Extract every line of the records below that contains the word "resolution".

[Data extract]

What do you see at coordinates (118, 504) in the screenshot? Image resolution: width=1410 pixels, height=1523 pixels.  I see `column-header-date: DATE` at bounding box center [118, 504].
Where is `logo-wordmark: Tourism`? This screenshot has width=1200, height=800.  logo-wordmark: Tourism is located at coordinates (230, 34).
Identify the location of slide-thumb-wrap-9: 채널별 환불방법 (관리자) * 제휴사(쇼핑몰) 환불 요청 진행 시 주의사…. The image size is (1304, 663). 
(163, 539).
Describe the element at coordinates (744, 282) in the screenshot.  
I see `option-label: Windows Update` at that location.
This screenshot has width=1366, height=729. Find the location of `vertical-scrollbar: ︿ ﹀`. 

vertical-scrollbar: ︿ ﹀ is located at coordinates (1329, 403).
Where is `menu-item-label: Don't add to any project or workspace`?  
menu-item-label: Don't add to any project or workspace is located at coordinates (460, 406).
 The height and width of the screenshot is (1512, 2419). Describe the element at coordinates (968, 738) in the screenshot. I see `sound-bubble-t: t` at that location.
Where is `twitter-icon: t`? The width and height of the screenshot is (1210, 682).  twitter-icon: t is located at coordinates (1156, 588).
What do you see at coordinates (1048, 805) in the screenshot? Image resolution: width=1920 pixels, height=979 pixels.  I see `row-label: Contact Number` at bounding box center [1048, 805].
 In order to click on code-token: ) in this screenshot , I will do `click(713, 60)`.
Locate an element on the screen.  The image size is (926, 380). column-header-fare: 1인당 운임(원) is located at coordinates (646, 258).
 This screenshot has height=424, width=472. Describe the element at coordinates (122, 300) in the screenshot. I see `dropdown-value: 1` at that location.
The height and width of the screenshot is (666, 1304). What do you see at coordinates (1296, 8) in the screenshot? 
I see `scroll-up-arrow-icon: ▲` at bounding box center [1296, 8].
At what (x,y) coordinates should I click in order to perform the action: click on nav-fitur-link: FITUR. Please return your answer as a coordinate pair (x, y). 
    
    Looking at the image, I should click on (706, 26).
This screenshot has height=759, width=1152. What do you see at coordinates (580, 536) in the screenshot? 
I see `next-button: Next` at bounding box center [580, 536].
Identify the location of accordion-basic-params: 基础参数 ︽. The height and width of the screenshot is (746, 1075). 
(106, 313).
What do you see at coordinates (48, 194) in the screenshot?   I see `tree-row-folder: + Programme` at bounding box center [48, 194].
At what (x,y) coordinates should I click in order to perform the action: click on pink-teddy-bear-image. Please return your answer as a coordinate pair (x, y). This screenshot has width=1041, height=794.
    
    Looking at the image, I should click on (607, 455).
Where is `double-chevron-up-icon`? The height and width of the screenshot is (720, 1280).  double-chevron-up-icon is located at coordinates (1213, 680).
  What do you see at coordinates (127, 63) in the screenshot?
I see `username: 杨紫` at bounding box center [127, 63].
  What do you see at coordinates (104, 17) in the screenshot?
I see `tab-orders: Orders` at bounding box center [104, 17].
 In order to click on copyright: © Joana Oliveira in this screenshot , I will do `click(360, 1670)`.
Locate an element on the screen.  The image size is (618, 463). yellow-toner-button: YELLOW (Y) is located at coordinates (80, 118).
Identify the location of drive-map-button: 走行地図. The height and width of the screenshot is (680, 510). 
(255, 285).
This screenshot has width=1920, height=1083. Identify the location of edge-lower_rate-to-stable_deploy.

[/Data extract]

Answer below |
What do you see at coordinates (118, 504) in the screenshot? Image resolution: width=1410 pixels, height=1523 pixels.  I see `column-header-date: DATE` at bounding box center [118, 504].
What do you see at coordinates (1048, 805) in the screenshot? Image resolution: width=1920 pixels, height=979 pixels.  I see `row-label: Contact Number` at bounding box center [1048, 805].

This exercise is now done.